In order to provide for the disbursement of funds from the Company's trust
account, the Company will instruct Continental Stock Transfer & Trust Company,
as trustee (the "Trustee"), to take all necessary actions to liquidate the
securities held in the trust account. The proceeds thereof, less $100,000 of
interest to pay dissolution expenses and net of taxes payable, will be held in a
non-interest bearing account while awaiting disbursement to the holders of the
Public Shares. Holders of record must deliver their Public Shares to Continental
Stock Transfer & Trust Company, the Company's transfer agent, to receive their
pro rata portion of such proceeds. Beneficial owners of Public Shares held in
"street name," will not need to take any action in order to receive the
redemption amount. The redemption of the Public Shares is expected to occur on
or about April 24, 2023.
In connection with the Company's initial public offering, the Company's sponsor,
Tio Tech A Holdings GmbH, agreed to waive any redemption rights with respect to
its outstanding Class B ordinary shares issued prior to the Company's initial
public offering.
There will be no redemption rights or liquidating distributions with respect to
the Company's warrants, which will expire worthless.
The Company expects that the last day of trading of the Public Shares on the
Nasdaq Stock Market LLC ("Nasdaq") will be April 21, 2023, and that Nasdaq will
thereafter file a Form 25 with the U.S. Securities and Exchange Commission (the
"SEC") to delist the Company's securities. The Company expects to file a Form 15
with the SEC to terminate the registration of its securities under the
Securities Exchange Act of 1934, as amended.
Forward-Looking Statements
This Form 8-K contains certain forward-looking statements within the meaning of
the federal securities laws. These forward-looking statements generally are
identified by the words "believe," "expect," "anticipate," "estimate," "intend,"

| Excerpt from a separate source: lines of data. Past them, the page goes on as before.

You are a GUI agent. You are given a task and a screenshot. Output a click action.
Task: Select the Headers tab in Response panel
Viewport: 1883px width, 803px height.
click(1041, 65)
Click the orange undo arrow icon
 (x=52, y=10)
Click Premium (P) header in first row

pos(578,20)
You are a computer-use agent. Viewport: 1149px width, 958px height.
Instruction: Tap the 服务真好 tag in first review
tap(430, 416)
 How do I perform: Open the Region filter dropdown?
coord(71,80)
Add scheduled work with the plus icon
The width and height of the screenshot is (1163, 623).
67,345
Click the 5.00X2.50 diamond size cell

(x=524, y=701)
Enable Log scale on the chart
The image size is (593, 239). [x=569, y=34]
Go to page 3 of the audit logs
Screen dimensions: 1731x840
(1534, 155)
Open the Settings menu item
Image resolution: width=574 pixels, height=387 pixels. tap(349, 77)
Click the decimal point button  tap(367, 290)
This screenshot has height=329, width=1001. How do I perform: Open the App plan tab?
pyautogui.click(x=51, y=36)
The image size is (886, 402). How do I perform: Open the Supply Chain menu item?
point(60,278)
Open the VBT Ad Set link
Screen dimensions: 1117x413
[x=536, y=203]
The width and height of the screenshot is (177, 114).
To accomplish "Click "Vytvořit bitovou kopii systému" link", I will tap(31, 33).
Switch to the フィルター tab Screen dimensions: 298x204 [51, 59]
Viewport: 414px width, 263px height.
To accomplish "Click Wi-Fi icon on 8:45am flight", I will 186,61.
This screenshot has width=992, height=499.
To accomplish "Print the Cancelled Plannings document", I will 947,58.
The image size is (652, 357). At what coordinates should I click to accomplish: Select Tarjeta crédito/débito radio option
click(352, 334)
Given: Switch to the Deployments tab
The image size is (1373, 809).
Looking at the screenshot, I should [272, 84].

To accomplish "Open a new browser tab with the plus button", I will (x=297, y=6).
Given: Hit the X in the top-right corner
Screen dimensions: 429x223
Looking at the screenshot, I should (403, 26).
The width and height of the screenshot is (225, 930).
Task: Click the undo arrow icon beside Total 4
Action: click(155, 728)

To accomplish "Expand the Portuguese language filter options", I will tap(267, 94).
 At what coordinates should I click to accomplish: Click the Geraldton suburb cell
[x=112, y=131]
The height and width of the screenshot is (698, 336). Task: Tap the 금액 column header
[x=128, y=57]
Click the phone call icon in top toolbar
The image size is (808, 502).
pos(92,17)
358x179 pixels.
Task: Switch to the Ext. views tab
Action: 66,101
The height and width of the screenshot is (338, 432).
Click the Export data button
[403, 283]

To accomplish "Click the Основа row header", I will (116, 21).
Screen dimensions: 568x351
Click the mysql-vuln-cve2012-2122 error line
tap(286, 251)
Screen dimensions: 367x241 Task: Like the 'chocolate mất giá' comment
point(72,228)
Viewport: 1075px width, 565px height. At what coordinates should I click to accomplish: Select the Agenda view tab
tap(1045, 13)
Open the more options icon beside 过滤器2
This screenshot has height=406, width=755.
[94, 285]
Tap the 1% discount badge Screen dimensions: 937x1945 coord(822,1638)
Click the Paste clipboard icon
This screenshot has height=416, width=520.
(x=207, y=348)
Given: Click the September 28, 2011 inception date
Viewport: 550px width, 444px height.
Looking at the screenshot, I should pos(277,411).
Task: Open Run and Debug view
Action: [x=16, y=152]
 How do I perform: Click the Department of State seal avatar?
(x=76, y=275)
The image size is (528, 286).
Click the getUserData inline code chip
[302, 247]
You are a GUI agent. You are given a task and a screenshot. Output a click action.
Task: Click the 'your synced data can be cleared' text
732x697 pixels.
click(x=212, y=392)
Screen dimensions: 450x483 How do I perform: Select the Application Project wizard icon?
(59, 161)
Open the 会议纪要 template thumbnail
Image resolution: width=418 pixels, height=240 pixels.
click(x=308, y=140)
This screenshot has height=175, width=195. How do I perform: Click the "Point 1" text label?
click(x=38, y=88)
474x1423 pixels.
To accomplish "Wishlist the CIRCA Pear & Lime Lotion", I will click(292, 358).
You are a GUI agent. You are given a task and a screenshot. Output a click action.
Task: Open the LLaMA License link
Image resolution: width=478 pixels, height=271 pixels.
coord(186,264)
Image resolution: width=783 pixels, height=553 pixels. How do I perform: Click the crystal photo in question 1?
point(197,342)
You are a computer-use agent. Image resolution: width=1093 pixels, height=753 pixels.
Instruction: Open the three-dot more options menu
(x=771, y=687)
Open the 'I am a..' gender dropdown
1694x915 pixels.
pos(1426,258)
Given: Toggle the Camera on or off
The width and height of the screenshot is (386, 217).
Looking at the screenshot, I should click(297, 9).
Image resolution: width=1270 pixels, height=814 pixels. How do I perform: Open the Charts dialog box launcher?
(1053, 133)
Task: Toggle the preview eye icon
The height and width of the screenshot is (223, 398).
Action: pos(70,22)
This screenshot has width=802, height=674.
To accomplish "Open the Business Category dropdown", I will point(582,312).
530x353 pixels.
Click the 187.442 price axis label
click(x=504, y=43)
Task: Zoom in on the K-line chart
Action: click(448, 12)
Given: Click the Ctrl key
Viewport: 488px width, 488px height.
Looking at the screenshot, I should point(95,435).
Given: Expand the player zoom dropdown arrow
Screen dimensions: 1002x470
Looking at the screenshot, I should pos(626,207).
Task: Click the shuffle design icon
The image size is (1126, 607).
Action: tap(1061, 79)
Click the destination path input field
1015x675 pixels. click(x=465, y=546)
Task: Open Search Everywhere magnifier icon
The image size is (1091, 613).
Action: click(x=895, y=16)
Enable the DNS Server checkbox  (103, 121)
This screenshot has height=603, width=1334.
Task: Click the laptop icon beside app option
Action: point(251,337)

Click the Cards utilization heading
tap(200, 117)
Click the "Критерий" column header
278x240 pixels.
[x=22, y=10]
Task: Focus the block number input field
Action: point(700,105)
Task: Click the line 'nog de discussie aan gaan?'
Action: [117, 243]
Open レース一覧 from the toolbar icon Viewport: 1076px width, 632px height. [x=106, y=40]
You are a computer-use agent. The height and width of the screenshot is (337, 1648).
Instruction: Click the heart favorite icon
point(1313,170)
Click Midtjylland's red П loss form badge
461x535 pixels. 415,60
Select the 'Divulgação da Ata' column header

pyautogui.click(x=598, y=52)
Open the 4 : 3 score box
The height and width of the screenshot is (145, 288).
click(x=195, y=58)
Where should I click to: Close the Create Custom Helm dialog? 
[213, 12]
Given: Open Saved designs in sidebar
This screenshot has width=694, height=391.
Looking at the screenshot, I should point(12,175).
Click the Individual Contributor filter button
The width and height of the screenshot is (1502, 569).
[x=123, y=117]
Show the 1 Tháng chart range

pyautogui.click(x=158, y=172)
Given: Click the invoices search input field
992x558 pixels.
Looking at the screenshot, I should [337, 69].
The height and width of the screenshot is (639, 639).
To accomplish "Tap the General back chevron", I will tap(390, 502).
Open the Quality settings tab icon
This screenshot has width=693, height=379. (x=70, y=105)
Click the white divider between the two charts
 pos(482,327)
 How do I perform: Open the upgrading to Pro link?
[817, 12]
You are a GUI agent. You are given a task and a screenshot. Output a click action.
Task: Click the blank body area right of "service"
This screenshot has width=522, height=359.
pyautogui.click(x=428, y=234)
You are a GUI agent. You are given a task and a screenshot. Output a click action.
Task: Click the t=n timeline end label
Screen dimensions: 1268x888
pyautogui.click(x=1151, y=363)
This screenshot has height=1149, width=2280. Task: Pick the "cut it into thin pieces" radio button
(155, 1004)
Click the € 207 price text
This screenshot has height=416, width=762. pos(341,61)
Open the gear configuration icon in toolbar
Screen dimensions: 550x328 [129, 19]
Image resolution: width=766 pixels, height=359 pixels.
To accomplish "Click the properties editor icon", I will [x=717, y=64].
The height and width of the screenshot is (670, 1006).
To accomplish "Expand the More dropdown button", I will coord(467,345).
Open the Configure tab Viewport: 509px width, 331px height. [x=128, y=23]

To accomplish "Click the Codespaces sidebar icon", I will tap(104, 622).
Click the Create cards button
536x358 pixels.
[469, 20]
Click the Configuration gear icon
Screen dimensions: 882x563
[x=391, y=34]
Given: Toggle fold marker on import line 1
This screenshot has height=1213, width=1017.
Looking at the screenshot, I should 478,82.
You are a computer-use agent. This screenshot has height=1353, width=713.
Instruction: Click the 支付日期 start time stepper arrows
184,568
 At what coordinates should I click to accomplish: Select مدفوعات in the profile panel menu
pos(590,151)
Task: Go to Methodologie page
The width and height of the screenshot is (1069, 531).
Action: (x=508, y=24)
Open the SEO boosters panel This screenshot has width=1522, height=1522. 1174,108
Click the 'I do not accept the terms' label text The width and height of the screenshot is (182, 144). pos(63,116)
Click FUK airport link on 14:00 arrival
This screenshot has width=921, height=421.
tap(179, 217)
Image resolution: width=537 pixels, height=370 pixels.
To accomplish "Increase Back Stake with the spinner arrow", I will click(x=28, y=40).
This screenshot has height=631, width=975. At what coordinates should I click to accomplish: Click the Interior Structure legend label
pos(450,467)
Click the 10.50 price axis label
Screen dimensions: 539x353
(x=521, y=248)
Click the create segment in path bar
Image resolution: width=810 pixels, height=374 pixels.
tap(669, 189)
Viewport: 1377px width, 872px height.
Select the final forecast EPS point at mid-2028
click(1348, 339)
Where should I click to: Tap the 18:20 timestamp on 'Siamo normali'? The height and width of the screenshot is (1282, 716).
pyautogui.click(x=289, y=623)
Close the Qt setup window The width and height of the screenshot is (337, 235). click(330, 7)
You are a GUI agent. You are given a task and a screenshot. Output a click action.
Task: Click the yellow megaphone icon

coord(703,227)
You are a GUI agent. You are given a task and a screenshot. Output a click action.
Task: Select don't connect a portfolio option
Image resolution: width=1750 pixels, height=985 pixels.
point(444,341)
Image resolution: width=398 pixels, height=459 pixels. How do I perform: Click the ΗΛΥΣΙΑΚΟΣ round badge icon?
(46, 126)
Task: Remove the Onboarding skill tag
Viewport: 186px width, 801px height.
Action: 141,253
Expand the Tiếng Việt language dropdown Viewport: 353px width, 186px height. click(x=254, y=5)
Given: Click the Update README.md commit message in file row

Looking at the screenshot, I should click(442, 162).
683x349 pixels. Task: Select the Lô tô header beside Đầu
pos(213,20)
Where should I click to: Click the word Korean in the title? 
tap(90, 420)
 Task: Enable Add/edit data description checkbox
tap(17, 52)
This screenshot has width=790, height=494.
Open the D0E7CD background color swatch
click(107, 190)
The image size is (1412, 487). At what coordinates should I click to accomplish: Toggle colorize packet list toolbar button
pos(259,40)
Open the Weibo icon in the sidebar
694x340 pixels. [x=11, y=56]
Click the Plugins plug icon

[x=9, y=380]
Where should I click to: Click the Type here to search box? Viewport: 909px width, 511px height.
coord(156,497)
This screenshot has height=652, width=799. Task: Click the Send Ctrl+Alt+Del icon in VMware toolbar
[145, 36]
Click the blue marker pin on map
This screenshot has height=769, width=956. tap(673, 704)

"plan," "may," "should," "will," "would," "will continue," "expects," and
similar expressions. Forward-looking statements are predictions, projections and
other statements about future events that are based on current expectations and
assumptions and, as a result, are subject to risks and uncertainties. Many
factors could cause actual future events to differ materially from the forward
looking statements in this release. You should carefully consider these and the
other risks and uncertainties described in the Company's annual report on Form
10-K and other documents the Company has filed with the SEC. Those filings
identify and address other important risks and uncertainties that could cause
actual events and results to differ materially from those contained in the
forward-looking statements. Forward-looking statements speak only as of the date
they are made. Readers are cautioned not to put undue reliance on
forward-looking statements, and the Company assumes no obligation and does not
intend to update or revise these forward-looking statements, whether as a result
of new information, future events, or otherwise, except as required by law.